● WHAT YOU WILL DO
Write down every line of the following records word for word, leaving out the pictures.

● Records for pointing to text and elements

# # #

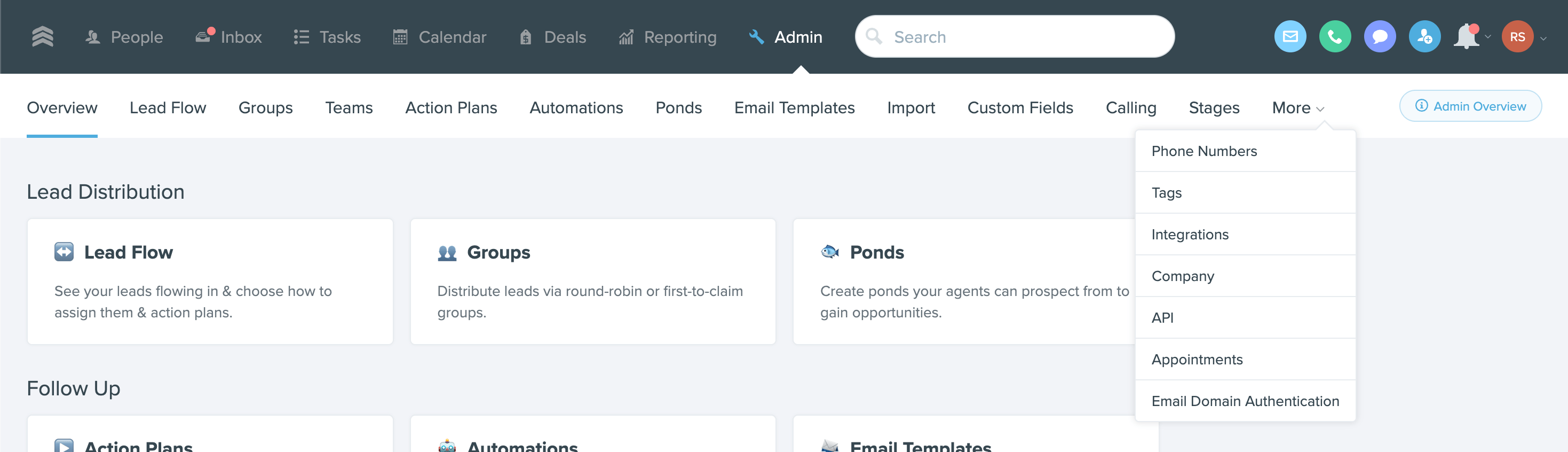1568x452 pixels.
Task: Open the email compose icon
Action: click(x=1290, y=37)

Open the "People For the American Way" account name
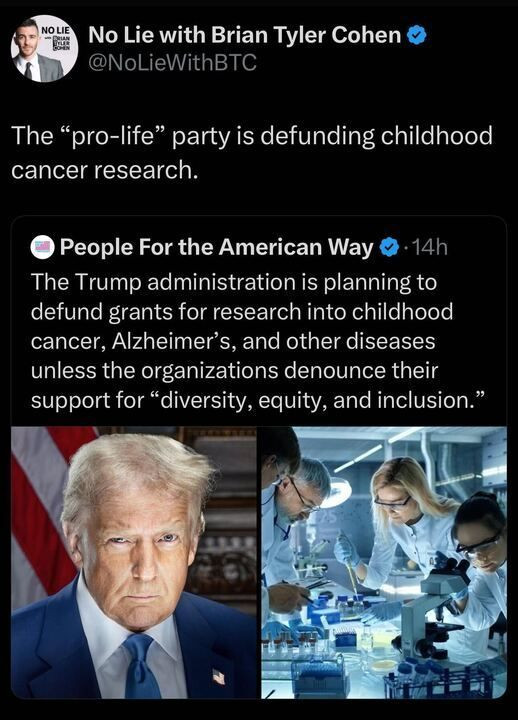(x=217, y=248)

# # #

● RIGHT ANSWER
1568x452 pixels.
Task: Open the email compose icon
Action: click(x=1290, y=37)

Open the "People For the American Way" account name
(x=217, y=248)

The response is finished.